UE chce zbudować silny przemysł zbrojeniowy. Na drodze piętrzą się problemy

UE chce zbudować silny przemysł zbrojeniowy. Na drodze piętrzą się problemy

Dodano: 
Flagi UE przed siedzibą Komisji Europejskiej
Flagi UE przed siedzibą Komisji Europejskiej Źródło:Unsplash
Na przeszkodzie w realizacji ambitnych planów stoją sprzeczne poglądy polityczne, konkurencja i dominacja Stanów Zjednoczonych.

"The New York Times” analizuje sytuację sektora obronnego w Europie. Jak piszą dziennikarze, po cięciu budżetów obronnych w okresie kilkudziesięciu lat po upadku Związku Radzieckiego, wojna na Ukrainie ponownie ożywiła wysiłki państw europejskich mające na celu budowanie własnego potencjału produkcji wojskowej i zapełnienie prawie pustych arsenałów.

"Wyzwania stojące przed Europą nie dotyczą tylko pieniędzy. Istnieją złożone przeszkody polityczne i logistyczne stojące na drodze do stworzenia bardziej skoordynowanej i skutecznej machiny wojskowej. Grożą one także poważnym utrudnieniem jakiegokolwiek szybkiego wzmacniania zdolności obronnych Europy – nawet w obliczu zwiększonego napięcia między Rosją a jej sąsiadami” – czytamy w artykule.

Rozdrobniony rynek

Max Bergmann, dyrektor programowy w Centrum Studiów Strategicznych i Międzynarodowych w Waszyngtonie, podkreślił, że Europa ma 27 kompleksów wojskowo-przemysłowych, a nie tylko jeden. Jednocześnie NATO w dalszym ciągu określa ogólną strategię obronną i cele wydatków dla Europy, ale nie kontroluje procesu zakupu sprzętu. Każdy kraj członkowski UE ma własną strukturę obronną, kulturę, priorytety i preferowane firmy, a każdy rząd zastrzega sobie ostatnie słowo w sprawie tego, co kupić.

– Nawet jeśli kupują ten sam niemiecki czołg, budują go inaczej, aby rodzima firma z sektora obrony narodowej mogła dostać swój kawałek – powiedział Bergmann.
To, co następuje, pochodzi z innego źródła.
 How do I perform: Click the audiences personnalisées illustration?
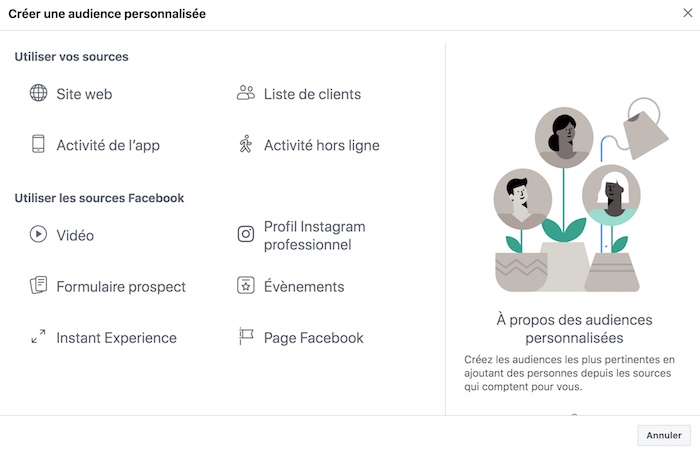580,195
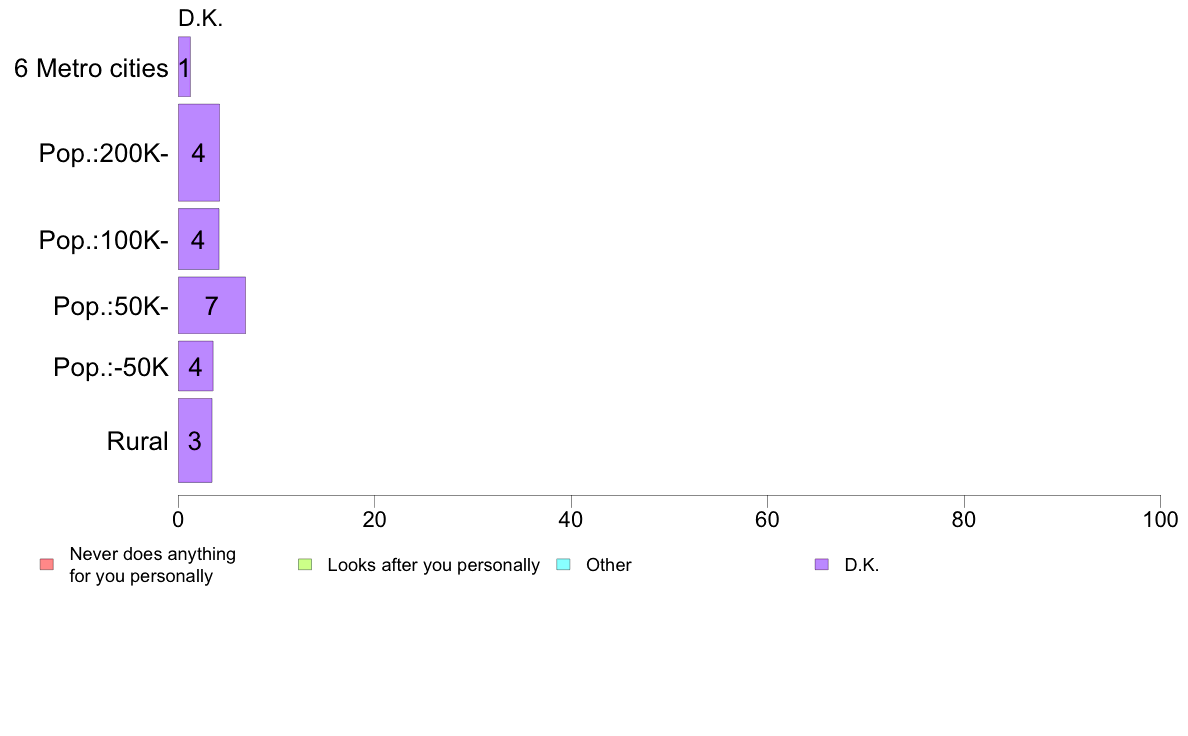This screenshot has width=1188, height=736.
Task: Click the 'Other' legend label
Action: click(x=608, y=565)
Rozdrobniony rynek obronny utrudnia całej Europie optymalizację kosztów i zapewnienie wymienności sprzętu, części i amunicji ponad granicami krajowymi.

Francja, Hiszpania, Włochy, a także Szwecja, która w tym roku została członkiem NATO, twierdzą, że unijne fundusze powinny zostać wykorzystane na inwestycje w europejskie wojskowe linie produkcyjne, zwiększające odporność łańcuchów dostaw oraz produkujące surowce i komponenty zamiast je importować. Komisja Europejska wydała podobne oświadczenie w marcu, publikując Europejską strategię przemysłu obronnego, mającą na celu wzmocnienie europejskiej bazy wojskowo-przemysłowej.

Czytaj też:
Zełenski: Rosja zaatakowała obiekty kluczowe dla UE
Czytaj też:
"Rosja przewyższa całe NATO". Dowódca USA w Europie o "krytycznej sytuacji"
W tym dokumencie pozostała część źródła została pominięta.